Immunocytochemical staining of PDLSCs
Immunocytochemical staining was carried out to further identify the PDLSCs. The results showed that all periodontal ligament stem cells could express vimentin but no cytokeratin, which indicated that all cells were isolated from mesenchymal cells without the involvement of epithelial cells (Fig. 4E–G). PDLSCs were fluorescently labeled to confirm the expression of STRO-1 and CD146 using immunocytochemical staining when isolating and purifying cells by MACS. The results showed that the MACS positive cells were fluorescent, whereas the negative cells were free of fluorescence (Fig. 4A–D).
ALP activity and mineralization formation of APTG-CM-induced PDLSCs
APTG-CM-induced PDLSCs showed significantly higher ALP activity than the non-induced PDLSCs after 4, 8, 12, 16 days in culture (Fig. 5). The ALP activity from both groups increased gradually during 0–12-day period and reached the highest level of the ALP activity, and then gradually declined during the 12–16-day period. After 14 and 21 days in culture, APTG-CM-induced and non-induced PDLSCs were stained with 2% Alizarin Red Solution (Sigma, USA), which showed calcium deposits in the induced PDLSCs but few calcium deposits in the non-induced PDLSCs (Fig. 6).

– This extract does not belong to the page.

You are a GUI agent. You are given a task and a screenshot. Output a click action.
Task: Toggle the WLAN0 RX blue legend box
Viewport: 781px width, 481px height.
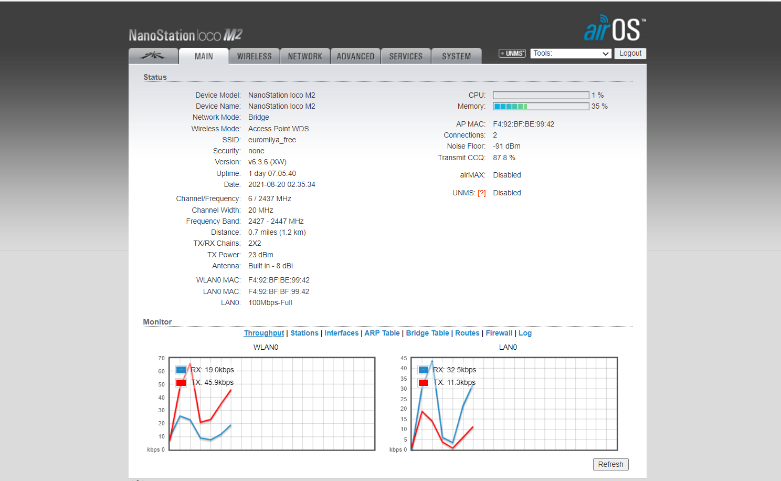[181, 370]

The statistical analysis showed that results of absorbance values were the same as above mentioned ones. Taken together, our results indicated that APTG-CM could promote the ALP activity of PDLSCs and enhance mineralization formation.
Expression levels of osteoblastic genes
To evaluate a differentiated and mineralizing tissue type, quantitative real-time PCR was carried out at 7 and 21 days in culture of PDLSCs. Real-time PCR results showed that the ALP expression level of APTG-CM-induced PDLSCs were significantly higher than non-induced cells after a period of 7-day, but there was no significant difference between two groups after a period of 21-day (Fig. 7A). The expression of Bone Sialoprotein (BSP), which was the essential marker of mineralized tissue formation and osteogenesis, increased remarkably after 7 and 21 days in co-culture with APTG-CM (Fig. 7B). Besides, the crucial marker Periodontal Ligament-Associated Protein-1 (PLAP-1) of PDL cells, which was proved to be a negative regulator of periodontal ligament mineralization, presented a significant reduction of expression after 7 and 21 days in co-culture with APTG-CM (Fig. 7C).
Expression profile analysis of microRNAs
To evaluate expression profile of microRNAs during the differentiation process of PDLSCs, we compared the expression of 1227 known miRNAs between APTG-CM-induced and non-induced cells, and verified that the expression of microRNAs was differentially regulated. After statistical procedures and condition screening (Student’s t test. P < 0.05, average Log2 (fold change) > 1 and counts of exact matched miRNAs > 5), we found 7 up-regulated microRNAs and 4 down-regulated microRNAs in PDLSCs co-cultured with APTG-CM (Table 3, Fig. 8). We used small RNA sequencing to identify putative novel microRNAs that were never reported before among any species, and found that there were 5 mature microRNA-selective sequences which could be readily tested from sample A, B and C. Five microRNA sequences were GGGGATGTAGCTCAGTGGTAGA, TGCAAAAATAATTGTGGTTTTG, GCTTGACTAGCTTGCTGTTT, AGGATGGCCGAGTGGTCTAAG and GCATTGGTGGTTCAGTGGTAG. They might be a kind of specific microRNAs which played a crucial role in regulating cell differentiation of PDLSCs. Then, we sought to predict target genes and found that miR-146a-5p was involved in the regulation of mineralization.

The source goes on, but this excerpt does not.